In the evaluation process, we adopted five ML methods that have been successfully used in different applications, including cybersecurity: Logistic Regression [99], Perceptron [100], Adaboost [101,102,103], Random Forest [104], and Deep Neural Network [105]. Figure 10 illustrates the performance of all methods when framing the classification problem as binary (i.e., malicious and benign), multiclass with 8 classes (i.e., benign and attack categories), and multiclass with 34 classes (i.e., benign and all individual attacks).
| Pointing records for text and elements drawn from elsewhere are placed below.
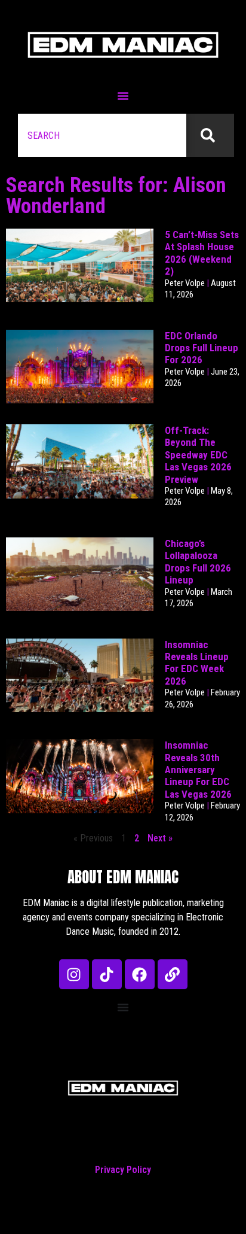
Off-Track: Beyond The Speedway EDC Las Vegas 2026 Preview (198, 454)
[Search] (210, 135)
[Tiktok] (107, 974)
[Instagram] (74, 974)
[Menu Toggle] (123, 96)
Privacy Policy (123, 1169)
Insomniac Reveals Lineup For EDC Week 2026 (197, 663)
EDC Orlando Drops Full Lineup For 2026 (201, 348)
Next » (160, 838)
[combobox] (102, 135)
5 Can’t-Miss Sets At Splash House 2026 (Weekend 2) (202, 253)
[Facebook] (140, 974)
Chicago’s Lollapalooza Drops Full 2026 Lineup (198, 561)
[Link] (172, 974)
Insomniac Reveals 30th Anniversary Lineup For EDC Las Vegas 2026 (198, 769)
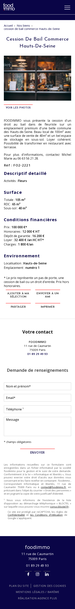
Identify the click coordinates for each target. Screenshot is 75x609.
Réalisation (37, 598)
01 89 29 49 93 (37, 354)
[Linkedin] (46, 574)
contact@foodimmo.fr (53, 487)
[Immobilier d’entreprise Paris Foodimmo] (9, 9)
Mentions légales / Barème (37, 592)
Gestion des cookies (49, 586)
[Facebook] (28, 574)
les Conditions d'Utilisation (46, 515)
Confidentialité (16, 515)
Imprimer (48, 307)
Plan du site (19, 586)
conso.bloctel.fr (59, 506)
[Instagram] (37, 574)
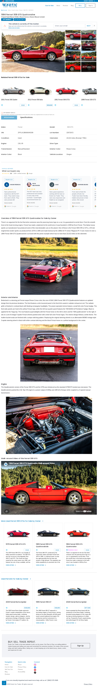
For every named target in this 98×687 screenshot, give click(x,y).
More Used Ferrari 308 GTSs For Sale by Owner (21, 521)
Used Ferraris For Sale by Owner (14, 579)
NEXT (89, 26)
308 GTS (25, 10)
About (58, 5)
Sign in (91, 5)
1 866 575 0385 (9, 1)
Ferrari (20, 10)
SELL (80, 5)
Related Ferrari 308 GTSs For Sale (15, 77)
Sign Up (80, 645)
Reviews (65, 5)
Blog (72, 5)
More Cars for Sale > (14, 28)
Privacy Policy (88, 684)
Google (14, 206)
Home (9, 10)
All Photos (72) (88, 67)
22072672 (31, 10)
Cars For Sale (15, 10)
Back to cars (4, 10)
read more (8, 203)
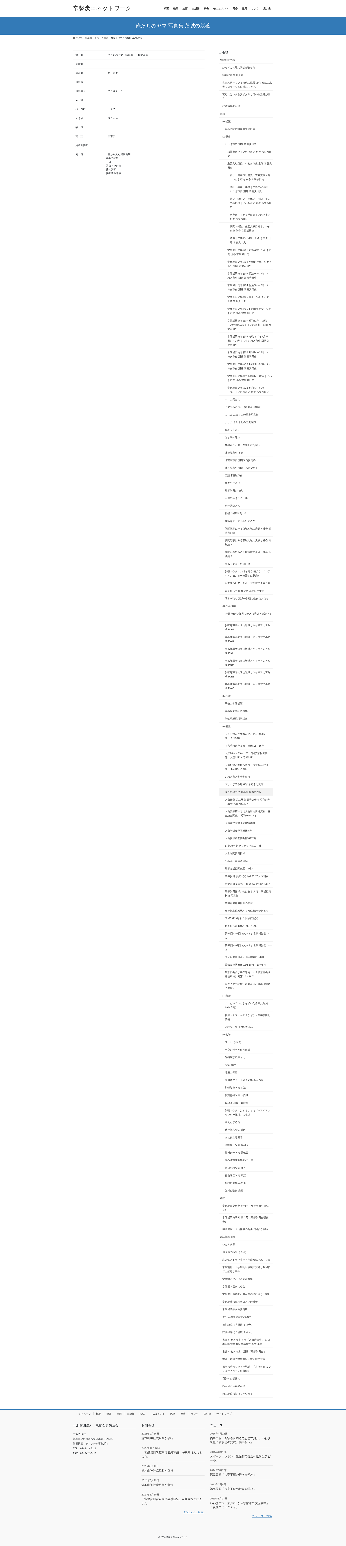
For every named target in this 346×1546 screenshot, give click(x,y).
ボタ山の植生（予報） (235, 1252)
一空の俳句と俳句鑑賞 (237, 1049)
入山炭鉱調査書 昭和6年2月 (240, 838)
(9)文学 (226, 1034)
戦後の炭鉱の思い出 (236, 513)
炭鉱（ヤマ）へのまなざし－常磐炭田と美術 (247, 1017)
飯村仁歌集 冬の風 (235, 1183)
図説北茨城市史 (234, 475)
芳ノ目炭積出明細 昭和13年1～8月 (244, 957)
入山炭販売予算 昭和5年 (238, 830)
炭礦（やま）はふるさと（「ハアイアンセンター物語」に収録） (247, 1112)
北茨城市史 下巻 (234, 452)
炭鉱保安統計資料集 (236, 711)
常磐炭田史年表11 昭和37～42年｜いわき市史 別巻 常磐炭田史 (249, 378)
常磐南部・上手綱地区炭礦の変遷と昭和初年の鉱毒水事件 (246, 1269)
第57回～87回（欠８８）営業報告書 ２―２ (248, 947)
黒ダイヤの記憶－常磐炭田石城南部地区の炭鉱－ (247, 986)
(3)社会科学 (229, 606)
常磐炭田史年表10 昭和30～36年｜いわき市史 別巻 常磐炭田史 (248, 366)
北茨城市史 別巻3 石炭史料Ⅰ (241, 460)
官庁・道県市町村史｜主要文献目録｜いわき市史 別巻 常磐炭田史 (250, 177)
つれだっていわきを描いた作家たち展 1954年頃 (246, 1005)
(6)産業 (226, 726)
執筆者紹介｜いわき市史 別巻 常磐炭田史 (249, 153)
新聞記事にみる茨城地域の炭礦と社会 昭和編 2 (248, 554)
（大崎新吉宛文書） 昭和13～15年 (244, 745)
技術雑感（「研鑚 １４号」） (239, 1332)
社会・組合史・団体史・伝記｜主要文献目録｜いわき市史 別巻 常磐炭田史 (251, 203)
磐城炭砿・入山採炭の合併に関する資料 (245, 1229)
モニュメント (157, 1413)
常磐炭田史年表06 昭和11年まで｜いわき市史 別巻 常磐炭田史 (249, 310)
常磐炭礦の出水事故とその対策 (240, 1301)
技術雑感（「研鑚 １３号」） (239, 1324)
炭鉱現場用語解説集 (236, 718)
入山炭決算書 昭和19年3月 (240, 823)
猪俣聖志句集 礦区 (235, 1129)
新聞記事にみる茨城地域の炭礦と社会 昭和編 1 (248, 542)
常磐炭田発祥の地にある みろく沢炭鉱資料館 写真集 (248, 893)
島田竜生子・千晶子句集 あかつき (244, 1080)
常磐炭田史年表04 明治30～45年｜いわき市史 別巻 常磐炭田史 (248, 287)
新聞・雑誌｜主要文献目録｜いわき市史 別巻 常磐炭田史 (250, 228)
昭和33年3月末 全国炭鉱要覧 (241, 918)
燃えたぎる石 (232, 1122)
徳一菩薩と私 (232, 505)
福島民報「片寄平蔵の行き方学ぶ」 (233, 1474)
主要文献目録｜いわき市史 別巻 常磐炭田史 (249, 165)
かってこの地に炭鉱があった (238, 67)
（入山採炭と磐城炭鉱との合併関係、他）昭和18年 (246, 736)
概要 (98, 1413)
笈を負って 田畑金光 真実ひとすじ (244, 590)
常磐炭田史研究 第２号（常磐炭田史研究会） (245, 1219)
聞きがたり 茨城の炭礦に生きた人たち (247, 598)
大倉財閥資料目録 (235, 853)
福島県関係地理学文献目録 (240, 129)
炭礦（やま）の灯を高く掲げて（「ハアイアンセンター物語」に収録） (247, 573)
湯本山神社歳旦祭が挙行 (157, 1438)
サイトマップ (224, 1413)
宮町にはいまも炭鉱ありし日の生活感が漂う (246, 96)
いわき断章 (228, 1244)
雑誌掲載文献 (227, 1236)
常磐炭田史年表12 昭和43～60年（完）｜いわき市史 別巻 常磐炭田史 (248, 389)
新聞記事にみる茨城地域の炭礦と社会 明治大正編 (248, 530)
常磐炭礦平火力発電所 (235, 1309)
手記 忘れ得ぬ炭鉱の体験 (236, 1316)
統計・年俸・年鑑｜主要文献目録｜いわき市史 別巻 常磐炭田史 (250, 189)
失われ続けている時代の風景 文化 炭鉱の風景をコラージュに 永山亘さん (247, 84)
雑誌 (222, 1198)
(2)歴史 (226, 136)
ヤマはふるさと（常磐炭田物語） (244, 407)
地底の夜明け (232, 483)
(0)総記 (226, 121)
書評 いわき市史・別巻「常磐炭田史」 (244, 1351)
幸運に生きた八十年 (236, 498)
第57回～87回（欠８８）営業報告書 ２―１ (248, 935)
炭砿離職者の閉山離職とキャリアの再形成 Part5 (247, 674)
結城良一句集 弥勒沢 (236, 1144)
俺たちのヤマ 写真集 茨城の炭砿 (243, 791)
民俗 (172, 1413)
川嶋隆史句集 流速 (235, 1087)
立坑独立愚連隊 (234, 1137)
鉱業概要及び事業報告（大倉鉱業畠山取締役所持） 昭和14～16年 (247, 974)
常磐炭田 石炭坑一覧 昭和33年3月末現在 (248, 883)
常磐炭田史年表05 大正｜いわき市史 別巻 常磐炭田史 (248, 299)
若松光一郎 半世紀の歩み (239, 1026)
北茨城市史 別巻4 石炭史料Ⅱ (241, 467)
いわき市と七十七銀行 (237, 776)
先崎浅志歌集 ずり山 (236, 1057)
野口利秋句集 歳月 (235, 1167)
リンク (194, 1413)
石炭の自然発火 (231, 1378)
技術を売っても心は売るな (240, 521)
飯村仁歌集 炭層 (234, 1190)
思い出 (207, 1413)
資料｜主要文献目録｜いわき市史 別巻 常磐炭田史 (250, 240)
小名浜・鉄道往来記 (236, 861)
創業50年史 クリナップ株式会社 (243, 845)
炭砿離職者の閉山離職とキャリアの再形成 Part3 (247, 650)
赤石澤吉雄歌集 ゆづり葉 (239, 1160)
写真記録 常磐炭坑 (232, 75)
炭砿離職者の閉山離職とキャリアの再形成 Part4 (247, 662)
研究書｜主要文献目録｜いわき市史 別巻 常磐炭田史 (250, 216)
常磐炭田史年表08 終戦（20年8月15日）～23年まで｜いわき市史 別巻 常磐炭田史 (248, 340)
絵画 (119, 1413)
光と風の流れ (232, 437)
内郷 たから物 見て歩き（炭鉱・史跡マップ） (248, 615)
These results are also depicted in Table 6.

Figure 10. Results obtained in the classification process conducted using different machine learning models.

Table 6. Results obtained in the classification process conducted using different machine learning models (illustrated in Figure 10).

For the binary classification, the results show that all methods present high performance, whereas accuracy is a metric that all methods reach over 98%, and the F1-score highlights the difference among these approaches. For example, Perceptron achieves 81%, showing that it suffers since the minority class (i.e., benign) is misclassified more often. In the classification of attack groups (i.e., eight classes), the overall performance is degraded since the classification task becomes more challenging. The Logistic Regression, Perceptron, and Adaboost methods show a significant decrease in accuracy. This impact is even more perceptible for F1-score. However, both Random Forest and Deep Neural Network are able to maintain high accuracy and F-1 score. These methods also present a decrease in performance but are capable of achieving F1 scores of 70%.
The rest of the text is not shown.